Given records:

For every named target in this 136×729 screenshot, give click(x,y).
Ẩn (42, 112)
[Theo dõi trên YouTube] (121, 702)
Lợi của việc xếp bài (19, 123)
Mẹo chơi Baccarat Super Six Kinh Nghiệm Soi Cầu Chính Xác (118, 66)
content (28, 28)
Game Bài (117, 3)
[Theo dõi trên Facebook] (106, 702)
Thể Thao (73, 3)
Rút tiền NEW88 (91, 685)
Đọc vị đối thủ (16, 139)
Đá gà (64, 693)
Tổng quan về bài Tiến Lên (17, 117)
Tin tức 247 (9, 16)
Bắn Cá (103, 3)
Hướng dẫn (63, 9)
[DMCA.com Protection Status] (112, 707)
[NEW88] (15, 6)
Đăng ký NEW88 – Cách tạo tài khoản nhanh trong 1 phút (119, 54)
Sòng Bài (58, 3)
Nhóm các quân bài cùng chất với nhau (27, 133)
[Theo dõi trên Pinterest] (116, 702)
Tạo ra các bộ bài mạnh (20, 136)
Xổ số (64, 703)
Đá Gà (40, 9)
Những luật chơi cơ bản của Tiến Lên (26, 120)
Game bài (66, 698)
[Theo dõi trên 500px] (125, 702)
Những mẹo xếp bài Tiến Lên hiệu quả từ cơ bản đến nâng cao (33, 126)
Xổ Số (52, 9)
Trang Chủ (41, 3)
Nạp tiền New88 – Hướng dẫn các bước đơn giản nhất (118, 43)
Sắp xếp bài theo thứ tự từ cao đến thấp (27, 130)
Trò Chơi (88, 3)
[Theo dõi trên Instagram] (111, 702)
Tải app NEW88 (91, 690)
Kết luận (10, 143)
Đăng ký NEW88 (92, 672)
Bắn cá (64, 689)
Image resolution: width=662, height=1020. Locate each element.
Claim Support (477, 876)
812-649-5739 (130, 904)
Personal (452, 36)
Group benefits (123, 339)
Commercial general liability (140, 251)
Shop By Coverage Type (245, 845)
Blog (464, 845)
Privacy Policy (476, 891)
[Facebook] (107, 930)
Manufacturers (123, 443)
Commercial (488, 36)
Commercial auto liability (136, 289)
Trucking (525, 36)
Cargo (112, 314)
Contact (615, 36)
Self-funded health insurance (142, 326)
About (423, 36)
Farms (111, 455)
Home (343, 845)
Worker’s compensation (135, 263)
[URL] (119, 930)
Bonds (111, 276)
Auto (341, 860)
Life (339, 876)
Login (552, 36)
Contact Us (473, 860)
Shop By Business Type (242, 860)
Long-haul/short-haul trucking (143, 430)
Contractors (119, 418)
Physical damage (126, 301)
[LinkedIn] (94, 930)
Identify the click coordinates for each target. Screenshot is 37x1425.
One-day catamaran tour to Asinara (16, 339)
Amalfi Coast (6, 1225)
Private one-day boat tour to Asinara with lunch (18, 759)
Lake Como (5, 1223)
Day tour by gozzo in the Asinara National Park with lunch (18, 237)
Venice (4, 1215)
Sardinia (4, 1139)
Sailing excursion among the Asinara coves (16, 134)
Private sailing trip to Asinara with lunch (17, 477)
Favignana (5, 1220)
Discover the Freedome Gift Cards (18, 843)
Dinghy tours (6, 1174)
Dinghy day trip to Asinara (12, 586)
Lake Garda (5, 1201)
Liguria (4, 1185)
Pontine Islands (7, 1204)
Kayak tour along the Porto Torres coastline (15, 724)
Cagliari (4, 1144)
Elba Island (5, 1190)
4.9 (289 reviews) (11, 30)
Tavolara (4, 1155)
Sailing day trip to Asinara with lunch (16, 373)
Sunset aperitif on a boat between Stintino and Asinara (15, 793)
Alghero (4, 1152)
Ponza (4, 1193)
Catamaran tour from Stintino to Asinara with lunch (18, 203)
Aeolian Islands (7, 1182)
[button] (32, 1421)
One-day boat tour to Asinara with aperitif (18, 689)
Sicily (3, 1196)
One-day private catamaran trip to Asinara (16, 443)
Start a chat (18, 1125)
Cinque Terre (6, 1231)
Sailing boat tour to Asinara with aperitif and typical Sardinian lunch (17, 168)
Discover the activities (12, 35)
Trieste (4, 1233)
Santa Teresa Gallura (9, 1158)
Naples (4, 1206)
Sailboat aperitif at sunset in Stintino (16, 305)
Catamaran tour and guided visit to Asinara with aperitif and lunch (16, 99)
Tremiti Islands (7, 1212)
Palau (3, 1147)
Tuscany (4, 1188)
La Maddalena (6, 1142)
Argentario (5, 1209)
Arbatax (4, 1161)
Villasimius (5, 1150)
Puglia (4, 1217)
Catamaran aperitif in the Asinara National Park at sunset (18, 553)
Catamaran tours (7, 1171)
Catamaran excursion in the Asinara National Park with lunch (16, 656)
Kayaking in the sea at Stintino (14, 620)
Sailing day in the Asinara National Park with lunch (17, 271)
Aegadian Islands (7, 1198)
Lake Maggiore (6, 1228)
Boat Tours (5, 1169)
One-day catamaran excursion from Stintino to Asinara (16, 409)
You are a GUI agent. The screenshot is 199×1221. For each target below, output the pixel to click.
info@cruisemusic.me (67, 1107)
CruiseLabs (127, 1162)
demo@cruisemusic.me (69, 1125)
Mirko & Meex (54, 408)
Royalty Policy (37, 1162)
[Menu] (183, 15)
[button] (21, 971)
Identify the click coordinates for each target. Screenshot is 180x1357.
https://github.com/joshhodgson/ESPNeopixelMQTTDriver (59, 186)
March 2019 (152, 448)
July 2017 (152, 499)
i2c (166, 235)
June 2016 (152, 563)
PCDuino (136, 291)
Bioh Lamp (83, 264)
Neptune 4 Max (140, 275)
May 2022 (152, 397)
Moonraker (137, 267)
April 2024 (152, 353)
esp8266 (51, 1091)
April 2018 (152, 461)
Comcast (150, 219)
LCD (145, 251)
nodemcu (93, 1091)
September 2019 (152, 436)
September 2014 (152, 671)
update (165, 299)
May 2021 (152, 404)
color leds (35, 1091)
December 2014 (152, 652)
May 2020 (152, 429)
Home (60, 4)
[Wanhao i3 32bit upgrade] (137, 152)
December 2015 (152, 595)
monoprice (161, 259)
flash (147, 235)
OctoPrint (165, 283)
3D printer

Task requirements: Copy all the entries above line for line, keeping every character and the original order.

The result:
For every named target in this 136×729 screenshot, give click(x,y).
Ẩn (42, 112)
[Theo dõi trên YouTube] (121, 702)
Lợi của việc xếp bài (19, 123)
Mẹo chơi Baccarat Super Six Kinh Nghiệm Soi Cầu Chính Xác (118, 66)
content (28, 28)
Game Bài (117, 3)
[Theo dõi trên Facebook] (106, 702)
Thể Thao (73, 3)
Rút tiền NEW88 (91, 685)
Đọc vị đối thủ (16, 139)
Đá gà (64, 693)
Tổng quan về bài Tiến Lên (17, 117)
Tin tức 247 (9, 16)
Bắn Cá (103, 3)
Hướng dẫn (63, 9)
[DMCA.com Protection Status] (112, 707)
[NEW88] (15, 6)
Đăng ký NEW88 – Cách tạo tài khoản nhanh trong 1 phút (119, 54)
Sòng Bài (58, 3)
Nhóm các quân bài cùng chất với nhau (27, 133)
[Theo dõi trên Pinterest] (116, 702)
Tạo ra các bộ bài mạnh (20, 136)
Xổ số (64, 703)
Đá Gà (40, 9)
Những luật chơi cơ bản của Tiến Lên (26, 120)
Game bài (66, 698)
[Theo dõi trên 500px] (125, 702)
Những mẹo xếp bài Tiến Lên hiệu quả từ cơ bản đến nâng cao (33, 126)
Xổ Số (52, 9)
Trang Chủ (41, 3)
Nạp tiền New88 – Hướng dẫn các bước đơn giản nhất (118, 43)
Sắp xếp bài theo thứ tự từ cao đến thấp (27, 130)
Trò Chơi (88, 3)
[Theo dõi trên Instagram] (111, 702)
Tải app NEW88 (91, 690)
Kết luận (10, 143)
Đăng ký NEW88 (92, 672)
Bắn cá (64, 689)
Image resolution: width=662, height=1020. Locate each element.
Claim Support (477, 876)
812-649-5739 (130, 904)
Personal (452, 36)
Group benefits (123, 339)
Commercial general liability (140, 251)
Shop By Coverage Type (245, 845)
Blog (464, 845)
Privacy Policy (476, 891)
[Facebook] (107, 930)
Manufacturers (123, 443)
Commercial (488, 36)
Commercial auto liability (136, 289)
Trucking (525, 36)
Cargo (112, 314)
Contact (615, 36)
Self-funded health insurance (142, 326)
About (423, 36)
Farms (111, 455)
Home (343, 845)
Worker’s compensation (135, 263)
[URL] (119, 930)
Bonds (111, 276)
Auto (341, 860)
Life (339, 876)
Login (552, 36)
Contact Us (473, 860)
Shop By Business Type (242, 860)
Long-haul/short-haul trucking (143, 430)
Contractors (119, 418)
Physical damage (126, 301)
[LinkedIn] (94, 930)
Identify the click coordinates for each target. Screenshot is 37x1425.
One-day catamaran tour to Asinara (16, 339)
Amalfi Coast (6, 1225)
Private one-day boat tour to Asinara with lunch (18, 759)
Lake Como (5, 1223)
Day tour by gozzo in the Asinara National Park with lunch (18, 237)
Venice (4, 1215)
Sardinia (4, 1139)
Sailing excursion among the Asinara coves (16, 134)
Private sailing trip to Asinara with lunch (17, 477)
Favignana (5, 1220)
Discover the Freedome Gift Cards (18, 843)
Dinghy tours (6, 1174)
Dinghy day trip to Asinara (12, 586)
Lake Garda (5, 1201)
Liguria (4, 1185)
Pontine Islands (7, 1204)
Kayak tour along the Porto Torres coastline (15, 724)
Cagliari (4, 1144)
Elba Island (5, 1190)
4.9 (289 reviews) (11, 30)
Tavolara (4, 1155)
Sailing day trip to Asinara with lunch (16, 373)
Sunset aperitif on a boat between Stintino and Asinara (15, 793)
Alghero (4, 1152)
Ponza (4, 1193)
Catamaran tour from Stintino to Asinara with lunch (18, 203)
Aeolian Islands (7, 1182)
[button] (32, 1421)
One-day boat tour to Asinara with aperitif (18, 689)
Sicily (3, 1196)
One-day private catamaran trip to Asinara (16, 443)
Start a chat (18, 1125)
Cinque Terre (6, 1231)
Sailing boat tour to Asinara with aperitif and typical Sardinian lunch (17, 168)
Discover the activities (12, 35)
Trieste (4, 1233)
Santa Teresa Gallura (9, 1158)
Naples (4, 1206)
Sailboat aperitif at sunset in Stintino (16, 305)
Catamaran tour and guided visit to Asinara with aperitif and lunch (16, 99)
Tremiti Islands (7, 1212)
Palau (3, 1147)
Tuscany (4, 1188)
La Maddalena (6, 1142)
Argentario (5, 1209)
Arbatax (4, 1161)
Villasimius (5, 1150)
Puglia (4, 1217)
Catamaran aperitif in the Asinara National Park at sunset (18, 553)
Catamaran tours (7, 1171)
Catamaran excursion in the Asinara National Park with lunch (16, 656)
Kayaking in the sea at Stintino (14, 620)
Sailing day in the Asinara National Park with lunch (17, 271)
Aegadian Islands (7, 1198)
Lake Maggiore (6, 1228)
Boat Tours (5, 1169)
One-day catamaran excursion from Stintino to Asinara (16, 409)
You are a GUI agent. The screenshot is 199×1221. For each target below, output the pixel to click.
info@cruisemusic.me (67, 1107)
CruiseLabs (127, 1162)
demo@cruisemusic.me (69, 1125)
Mirko & Meex (54, 408)
Royalty Policy (37, 1162)
[Menu] (183, 15)
[button] (21, 971)
Identify the click coordinates for each target. Screenshot is 180x1357.
https://github.com/joshhodgson/ESPNeopixelMQTTDriver (59, 186)
March 2019 (152, 448)
July 2017 (152, 499)
i2c (166, 235)
June 2016 (152, 563)
PCDuino (136, 291)
Bioh Lamp (83, 264)
Neptune 4 Max (140, 275)
May 2022 (152, 397)
Moonraker (137, 267)
April 2024 (152, 353)
esp8266 (51, 1091)
April 2018 (152, 461)
Comcast (150, 219)
LCD (145, 251)
nodemcu (93, 1091)
September 2019 (152, 436)
September 2014 (152, 671)
update (165, 299)
May 2021 (152, 404)
color leds (35, 1091)
December 2014 (152, 652)
May 2020 (152, 429)
Home (60, 4)
[Wanhao i3 32bit upgrade] (137, 152)
December 2015 (152, 595)
monoprice (161, 259)
flash (147, 235)
OctoPrint (165, 283)
3D printer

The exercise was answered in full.